Lil’ looked ready to fight, if need be, but Bullet just raised his hand to stop her. He wasn’t hiding the irritation on his face, yet he look oddly accepting, “we aren’t here to stop you,” dammit, “we came here to accompany you to the ridge.” Getting confused looks from the pair in response, Morgan nodding genially. “I am the mayor of this town, and it is my job to protect its people. Morgan is one of its people, so we’ll come to make sure he’s safe.” Lil’ looked like she was about to say something, likely on the lines of how Bullet finally saw the ‘error of his ways’ or some other stupid shit. But Bullet cut her off again. “But we’re only guiding you to the ridge, no further.” His face stiff as he finished, clearly unsettled in his decision. Honestly, it would be far easier for the town just to shoot the pair and be done with it.

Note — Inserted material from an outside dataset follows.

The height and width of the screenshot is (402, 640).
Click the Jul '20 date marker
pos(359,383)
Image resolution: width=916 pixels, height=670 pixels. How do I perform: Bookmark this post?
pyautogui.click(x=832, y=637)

Lil’ looked hard at him and Max for a second, making her displeasure with them clear on her face, but then nodded and motioned for Morgan to lead on. As they moved on, I opened my mouth to protest and try and be left behind, but Rock whirled around at me with a wild gaze, baring his teeth.
I shut up, none of the three strangers noticing that little exchange. I’m surrounded by idiots.